1、専守防衛派との同盟
当サイトの読者ならご存じのことと思いますが、去る1月28日、元郵政大臣の箕
輪登(79歳)氏が、自衛隊のイラク派遣は違憲・違法であるとして、イラク派遣差
し止め訴訟を札幌地裁に提訴しました。箕輪氏は現役時代は、防衛政務次官、自民党
国防部会副会長を歴任されており、自衛隊問題の専門家であり、もとより、必要最小
限の自衛力としての自衛隊を合憲とする専守防衛派です。
提訴の内容は当該のホームページを見ていただくとし
て、弁護団は次のように述べています。
「強調したいことは、自衛隊のイラク派兵反対の世論の中には、現自衛隊の合憲性、
自衛隊の国際協力活動の合憲性、米英のイラク武力侵攻の国際法上の合法性など多く
の基本的問題について見解の相違が存在するが、本訴訟は、これらの「大異」を留保
し今回のイラク派兵は憲法・自衛隊法違反だとする一致点=「大同」に基づいている
ことである。
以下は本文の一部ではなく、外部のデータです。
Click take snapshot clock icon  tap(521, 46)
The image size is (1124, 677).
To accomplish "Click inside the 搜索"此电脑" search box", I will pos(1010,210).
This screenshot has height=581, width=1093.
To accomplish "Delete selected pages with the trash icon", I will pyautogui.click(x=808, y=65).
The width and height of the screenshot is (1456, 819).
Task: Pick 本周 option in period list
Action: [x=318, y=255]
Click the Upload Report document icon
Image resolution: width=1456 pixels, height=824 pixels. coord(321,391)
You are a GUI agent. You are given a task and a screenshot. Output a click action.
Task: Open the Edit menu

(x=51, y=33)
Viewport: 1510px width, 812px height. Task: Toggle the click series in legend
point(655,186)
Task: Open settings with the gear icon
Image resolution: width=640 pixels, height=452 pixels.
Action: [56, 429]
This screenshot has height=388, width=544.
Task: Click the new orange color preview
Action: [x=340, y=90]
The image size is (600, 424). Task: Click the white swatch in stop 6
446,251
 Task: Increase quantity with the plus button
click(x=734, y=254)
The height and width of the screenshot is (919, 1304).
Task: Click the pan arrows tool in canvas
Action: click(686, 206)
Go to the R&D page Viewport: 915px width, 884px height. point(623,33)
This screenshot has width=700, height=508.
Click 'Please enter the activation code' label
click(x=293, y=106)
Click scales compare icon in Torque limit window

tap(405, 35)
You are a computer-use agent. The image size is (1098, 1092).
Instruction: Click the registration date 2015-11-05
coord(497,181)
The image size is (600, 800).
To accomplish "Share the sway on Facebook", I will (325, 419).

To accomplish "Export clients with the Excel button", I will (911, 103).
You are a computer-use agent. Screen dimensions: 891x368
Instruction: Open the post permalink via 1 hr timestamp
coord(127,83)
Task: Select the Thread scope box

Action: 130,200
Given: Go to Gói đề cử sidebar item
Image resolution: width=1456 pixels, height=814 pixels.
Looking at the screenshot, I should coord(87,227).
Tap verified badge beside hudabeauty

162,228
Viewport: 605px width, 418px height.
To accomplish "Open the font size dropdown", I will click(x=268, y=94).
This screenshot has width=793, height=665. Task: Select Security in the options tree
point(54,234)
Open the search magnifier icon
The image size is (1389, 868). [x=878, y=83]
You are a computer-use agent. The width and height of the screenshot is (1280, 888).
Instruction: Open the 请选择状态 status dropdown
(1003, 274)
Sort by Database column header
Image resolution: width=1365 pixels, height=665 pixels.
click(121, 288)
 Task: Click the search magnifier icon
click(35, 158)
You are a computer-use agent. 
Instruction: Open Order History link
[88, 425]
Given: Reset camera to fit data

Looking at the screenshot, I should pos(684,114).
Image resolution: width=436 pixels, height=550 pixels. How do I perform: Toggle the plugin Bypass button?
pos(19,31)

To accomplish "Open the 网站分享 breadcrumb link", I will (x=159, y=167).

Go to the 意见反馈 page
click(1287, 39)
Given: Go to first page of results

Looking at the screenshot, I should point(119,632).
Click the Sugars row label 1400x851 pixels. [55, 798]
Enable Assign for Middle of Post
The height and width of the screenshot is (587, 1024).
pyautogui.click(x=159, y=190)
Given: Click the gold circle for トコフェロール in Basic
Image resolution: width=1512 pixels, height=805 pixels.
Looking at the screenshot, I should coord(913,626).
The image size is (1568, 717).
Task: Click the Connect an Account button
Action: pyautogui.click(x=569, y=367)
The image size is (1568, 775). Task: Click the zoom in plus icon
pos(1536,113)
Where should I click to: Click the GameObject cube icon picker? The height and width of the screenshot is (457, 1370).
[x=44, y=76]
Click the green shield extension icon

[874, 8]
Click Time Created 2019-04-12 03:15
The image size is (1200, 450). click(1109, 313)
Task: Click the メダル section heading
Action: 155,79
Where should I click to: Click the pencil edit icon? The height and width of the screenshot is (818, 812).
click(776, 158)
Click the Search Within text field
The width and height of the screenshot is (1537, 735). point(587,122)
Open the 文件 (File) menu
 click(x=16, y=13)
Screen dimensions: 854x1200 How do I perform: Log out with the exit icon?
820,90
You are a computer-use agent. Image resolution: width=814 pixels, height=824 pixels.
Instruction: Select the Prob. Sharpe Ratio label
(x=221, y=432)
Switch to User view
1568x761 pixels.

従って、様々な立場の方々が、多角的・多元的に、本訴訟に参加し、あ
るいは応援することが可能である。」(「自衛隊イラク派遣差止北海道訴訟」ホーム
ページより)
私は頑固な護憲論者なのですが、この主張に賛同し、箕輪氏の訴訟を支持したいと
思います。あかつきさんとの議論のなかで出てきた「専守防衛派との同盟」というこ
とになります。
2、「黄色いハンカチ」運動について
イラク派遣の主力となる陸上自衛隊の駐屯地・旭川では、商工会を中心に自衛隊員
の無事帰還を祈って、商店街に「黄色いハンカチ」を飾っているという情報をネット
上でみたのですが、「黄色いハンカチ」運動の発案者が誰であれ、この運動を「無事
帰還」のためだけの運動にしておいてはいけないと感じています。
話は少し古くなりますが、美濃部・革新都政の時代(1967年-1978年)に、
運動員や支持者たちが「東京に青い空を取り戻そう」というメッセージを込めて、小
さな青いバッジをつけて選挙活動をしていたことが想起されるからです。やはり、大
きな、国民的な広がりをもった運動には、それにふさわしい、様々な思いを込められ
る単純なシンボルが必要であり、また、実際に大きな国民的運動は、そうしたシンボ
ルを生み出してきます。
「黄色いハンカチ」を海外派兵派の祈願運動のシンボルに奪われ、小泉改憲論の旗印
にされる愚は避けなければなりません。
自衛隊員の無事を祈る心情に否定すべきものはなく、その心情を丸ごと掬いあげて、
無事を祈る心情を派兵反対論に合流させるシンボルとして、あるいはまた、専守防衛
派と護憲派の同盟の旗印として、「黄色いハンカチ」を押し立てる。そのためには、
国民的「英雄」・車寅次郎を生みだし、「幸せの黄色いハンカチ」という名の映画を
世に送り出した山田洋次監督にご足労を願う。そして、小泉改憲論が国会の日程に乗っ
てくる頃には、全国の団地やマンションのベランダに黄色いハンカチが満艦飾にひる
がえる、という青写真を私は夢想しているのです。